Uit het strafblad van verdachte blijkt dat hij eerder is veroordeeld voor een soortgelijk feit. De rechtbank weegt dit in straf verzwarende zin mee.
In strafmatigende zin houdt de rechtbank rekening met de overschrijding van de redelijke termijn. Het heeft namelijk te lang geduurd voordat er uitspraak wordt gedaan in deze zaak. Daardoor heeft verdachte onnodig lang in onzekerheid gezeten over de afdoening van de zaak. Ter compensatie van die onzekerheid krijgt hij een mildere straf.
In beginsel moet een strafzaak binnen twee jaar tot een afronding komen. Als beginpunt van de redelijke termijn neemt de rechtbank het eerste verhoor van verdachte op 15 augustus 2016. Vanaf dat moment kon verdachte verwachten dat hij zou worden vervolgd. De zaak had dus in beginsel uiterlijk twee jaar later, op 15 augustus 2018, afgerond moeten zijn met een eindvonnis van de rechtbank. De rechtbank doet pas op 6 juli 2020 uitspraak. De redelijke termijn is dus met bijna twee jaar overschreden. Dat is een forse overschrijding die niet aan de verdediging te wijten is, maar vooral aan organisatorische en logistieke kwesties bij de rechtbank en het Openbaar Ministerie. Voor de overschrijding van de redelijke termijn zal één maand van de gevangenisstraf worden afgetrokken.
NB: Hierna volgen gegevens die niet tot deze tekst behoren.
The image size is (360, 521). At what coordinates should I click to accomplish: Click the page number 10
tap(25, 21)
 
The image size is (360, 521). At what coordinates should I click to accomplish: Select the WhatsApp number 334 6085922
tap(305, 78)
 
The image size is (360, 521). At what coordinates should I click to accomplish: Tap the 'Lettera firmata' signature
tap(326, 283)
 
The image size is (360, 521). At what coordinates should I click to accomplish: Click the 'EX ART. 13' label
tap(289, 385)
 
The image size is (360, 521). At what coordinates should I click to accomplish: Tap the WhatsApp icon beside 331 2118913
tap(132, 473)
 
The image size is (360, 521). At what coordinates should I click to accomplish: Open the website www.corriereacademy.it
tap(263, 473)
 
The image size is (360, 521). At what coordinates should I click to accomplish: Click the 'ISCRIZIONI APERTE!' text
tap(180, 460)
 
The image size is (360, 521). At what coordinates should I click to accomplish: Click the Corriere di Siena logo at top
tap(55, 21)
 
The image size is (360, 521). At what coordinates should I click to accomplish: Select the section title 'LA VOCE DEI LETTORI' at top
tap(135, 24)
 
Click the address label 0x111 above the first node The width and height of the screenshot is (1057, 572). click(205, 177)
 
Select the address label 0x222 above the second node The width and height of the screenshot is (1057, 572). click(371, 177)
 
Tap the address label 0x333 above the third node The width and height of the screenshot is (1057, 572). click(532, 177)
De rechtbank vindt gelet op al deze omstandigheden een gevangenisstraf van 16 maanden passend.
Bewezenverklaring
Medeplegen van witwassen, meermalen gepleegd.
Strafoplegging
Gevangenisstraf van 16 maanden.
Benadeelde partij
De benadeelde partij naam bedrijf 1 vordert €212.566,77 aan vergoeding van materiële schade, te vermeerderen met de wettelijke rente. Daarnaast vordert de benadeelde partij een bedrag van €12.010 aan kosten voor rechtsbijstand. De benadeelde partij heeft de rechtbank verzocht de vordering hoofdelijk toe te wijzen en de schadevergoedingsmaatregel op te leggen.
De officier van justitie heeft zich op het standpunt gesteld dat beide posten kunnen worden toegewezen met de wettelijke rente daarover. Zij verzoekt de rechtbank geen schadevergoedingsmaatregel op te leggen. Naam bedrijf 1 is een bedrijf dat zelf de nodige incassomaatregelen kan nemen. Daarom is het niet nodig om de staat daarmee te belasten.
De verdediging vindt dat de vordering van de benadeelde partij moet worden afgewezen of niet-ontvankelijk moet worden verklaard omdat de gevorderde schade in een te ver verwijderd verband staat tot wat bewezen verklaard zou kunnen worden. Ook vindt de verdediging dat geen schadevergoedingsmaatregel zou moeten worden opgelegd, omdat de benadeelde partij een professionele onderneming is.
Materiële schade
De rechtbank vindt dat het bewezen verklaarde medeplegen van (opzet)witwassen in dit geval dusdanig samenhangt met de oplichting die eraan voorafging en dat het witwassen zodanig bepalend is geweest voor het ontstaan van de schade dat de schade van de benadeelde partij als rechtstreeks gevolg van dat witwassen moet worden aangemerkt.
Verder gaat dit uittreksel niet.